Speaking of Weddings . . .


Speaking of Weddings
My first wedding was in a Lutheran church - full of people, me wearing long white dress and veil, groom, best man and groomsmen in tuxedos, maid of honor, bridesmaids, flower girl, ring bearer, music, flowers - the whole nine yards.  A reception with wedding cake, tons of food, towers of gifts and hordes of people followed.   A week's long honeymoon in the Colorado mountains followed the wedding.
My second wedding was in a Congregational church in Boston (which burned to the ground a year to the day later), me wearing a pea green miniskirted dress, with the minister officiating and one witness.  My husband, his sister and I then enjoyed an excellent dinner with plenty of champagne at a restaurant with a revolving view of Boston Harbor.
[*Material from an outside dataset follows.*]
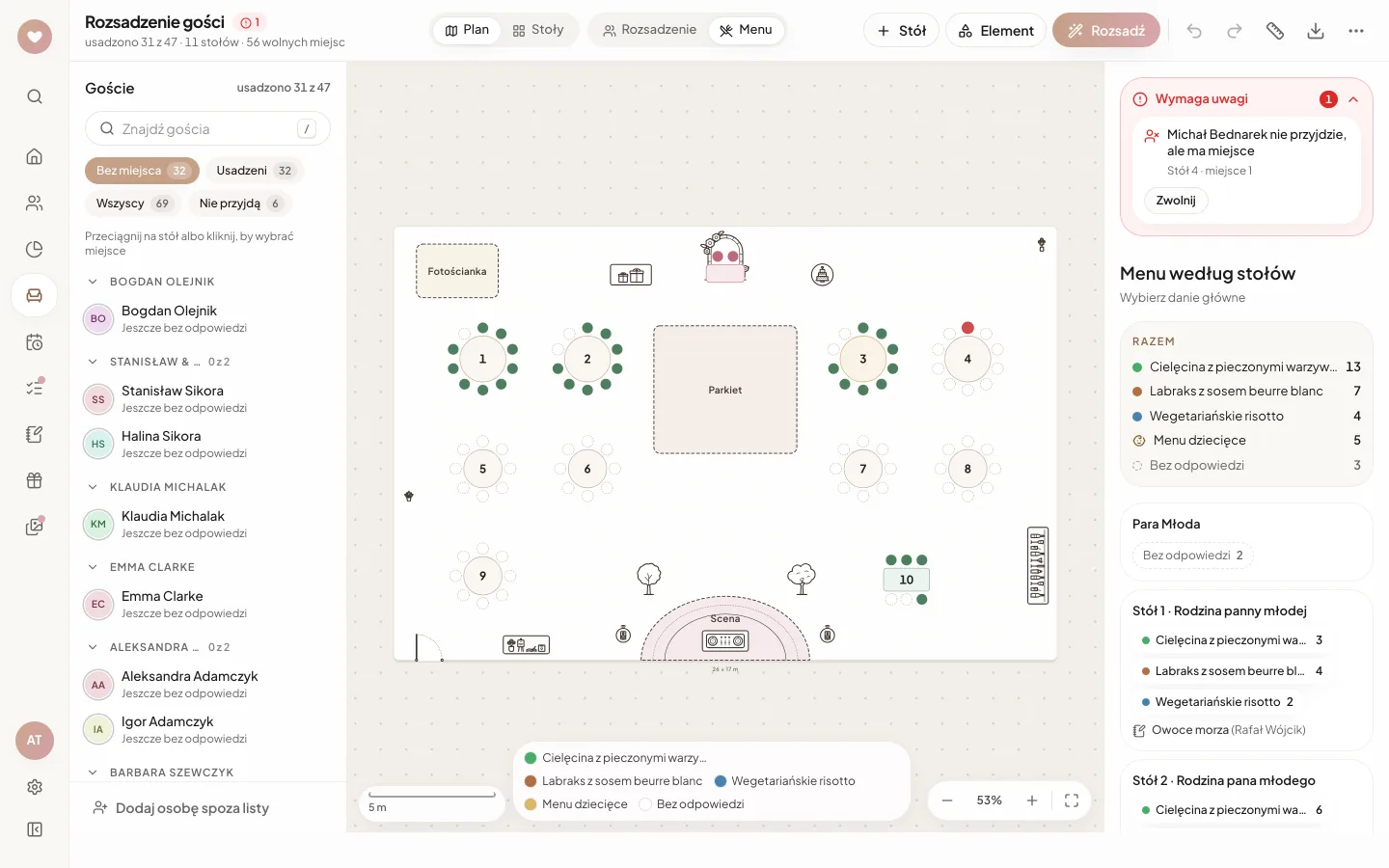
Task: Open the gift registry sidebar icon
Action: 35,480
My third (and last) wedding was in a garden in Santa Barbara, me wearing a forest green flowing hippie style pants and a (definitely hippie style) green top; my husband-to-be might have been wearing running shorts for all I remember.  A woman minister (Verna Yater) officiated and a few close friends attended.   Afterward, for a honeymoon, we drove to the beach, sat in my husband's car, and watched the ocean for a little while.  We went home and ate baked potatoes.
I've played for lots of weddings; from pipe organs in big Catholic Churches to grand pianos in churches and resorts to keyboards in outdoor tents and seen all kinds of individual styles of ceremonies; one couple boogied out the door while I played and the singer belted out "Stand by Me."  Of course nowadays we see all sorts of things on YouTube; anything goes.